Il rottamatore è stato rottamato. La lezione che arriva dalle urne è chiara: hanno vinto il taxista di Roma, il portiere dell’hotel, l’insegnante della scuola di periferia, lo studente universitario, il commerciante di corso Francia a Torino, il pensionato che ogni giorno commenta al bar gli ottanta euro di Renzi, l’imprenditore che non sopporta più le “sparate” dell’ex sindaco. Hanno vinto quelli che in tasca non hanno alcuna tessera di partito; quelli che un tempo credevano in un’ideologia ma visto che nessuno più rappresenta con chiarezza la Sinistra, la Destra o il Centro, preferiscono il Movimento 5 Stelle capace di ospitare e accogliere gli uni e gli altri.

Hanno vinto quelli che fino a ieri hanno urlato al premier ciò che non andava, ma senza risultati. Lo hanno fatto scendendo in piazza, fischiando alle assemblee di categoria, cercando un dialogo con qualche parlamentare di maggioranza. Ma niente da fare.

Renzi, i suoi ministri e la sua maggioranza hanno voltato le spalle al Paese, convinti del loro operato. Molti di quelli che hanno votato Chiara Appendino e Virginia Raggi, magari avevano posto fiducia in Matteo Renzi ai tempi della scalata a Palazzo Chigi.

L’arroganza di un premier e di una maggioranza disposti a tutto pur di far passare in fretta e furia delle riforme (vedi la “Buona Scuola” e la riforma costituzionale), hanno convinto una parte di elettori a provare a fermare la corsa del fiorentino. Lo hanno fatto in due modi: dando fiducia al Movimento 5 Stelle e non andando a votare.

Gli italiani hanno scelto in maniera consapevole e non tanto come forma di protesta di dare fiducia a volti “normali”, a quelle facce che somigliano alle nostre, a chi non ha scelto di essere un professionista della politica ma una donna o un uomo che si mette a servizio della politica.

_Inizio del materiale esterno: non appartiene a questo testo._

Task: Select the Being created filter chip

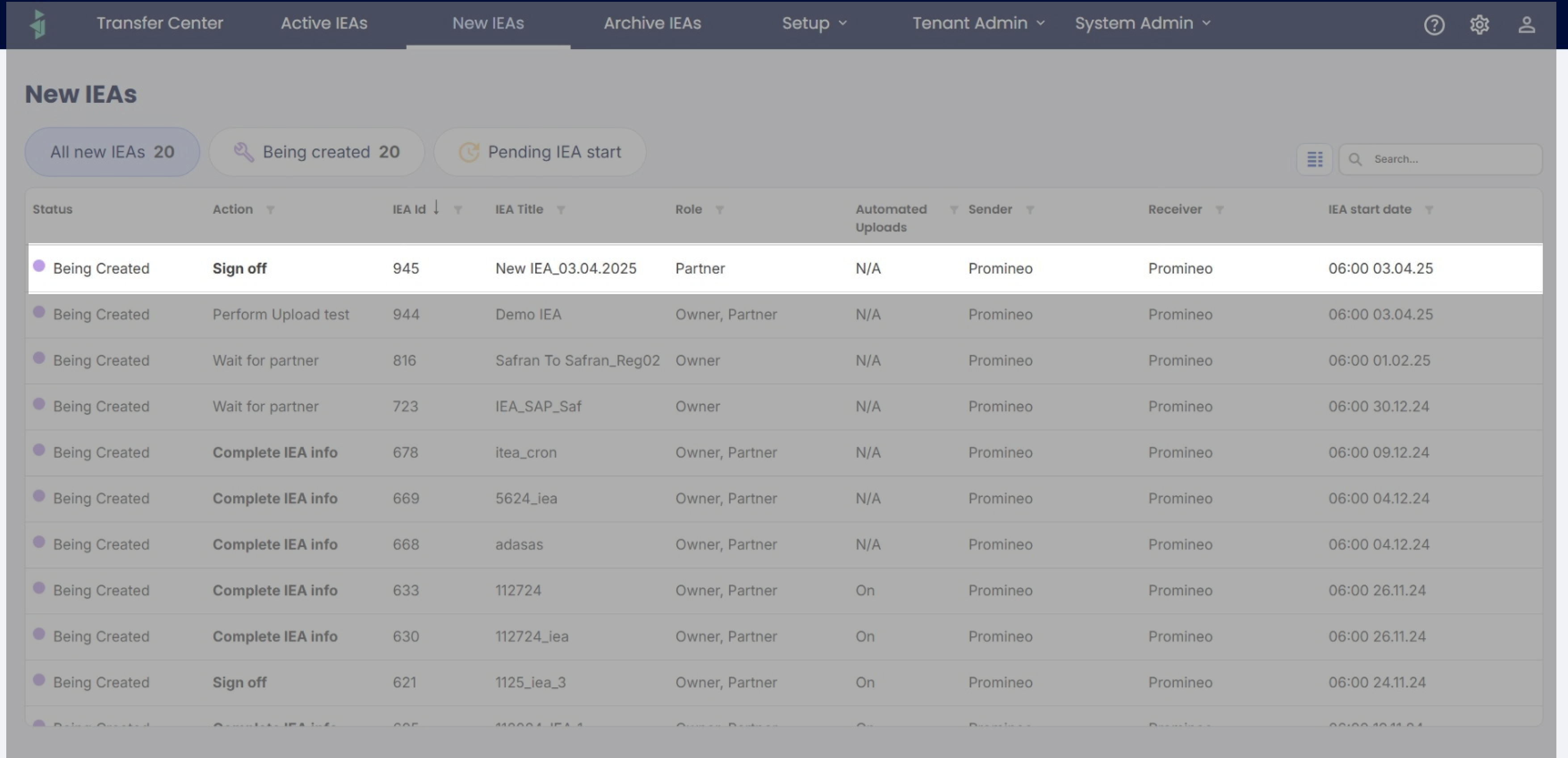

Dall’altro canto bastava salire su un taxi a Roma per capire che aria tirava. Bastava andare in un mercato a comprare la verdura o dal panettiere, per rendersi conto che il sogno era finito. La gente ha voluto votare i “normali”.

Un conoscente nei giorni scorsi mi ha raccontato di essere stato alla villa di Beppe Grillo a suonare il campanello: il comico genovese non era in casa, ma dopo un’ora ha richiamato questa persona e l’ha invitata a bere un caffè nel salotto restando un’ora a parlare di pregi e difetti del movimento e non solo. Ai miei conoscenti non è sembrato vero che il leader dei 5 Stelle restasse ad ascoltarli. Eppure è un gesto normale.

Basta quest’immagine per capire il motivo del voto ai pentastellati, alle persone “normali”. Molti di quelli che hanno dato fiducia ai 5 Stelle forse nemmeno conoscono il loro programma di governo, le loro idee ma conoscono bene quelle del Partito democratico perché le stanno vivendo sulla propria pelle. Per mesi sono state costrette a subire, si sono dovute rassegnare alle decisioni di questo governo: penso, per esempio, a quella collega di Lampedusa trasferita in Toscana o a quell’altro 53enne di Napoli costretto a fare il maestro in provincia di Cremona. Così come penso alla questioni che molti di noi hanno sottoposto al governo sulla “Buona Scuola” senza essere ascoltati.

Risultato? Gli elettori hanno vomitato tutto ciò che sono stati costretti a ingurgitare. Lo hanno fatto anche voltando le spalle alle urne.
Il 19 giugno non hanno propriamente “vinto” i 5 Stelle (cui va il merito di dare ancora speranza) ma ha perso il leaderismo (i due Matteo, Berlusconi) e il partitismo.
Che piaccia o meno a seguire la linea del partito sono rimasti in pochi superstiti.
Gli italiani hanno scelto se stessi. Si sono dati voce.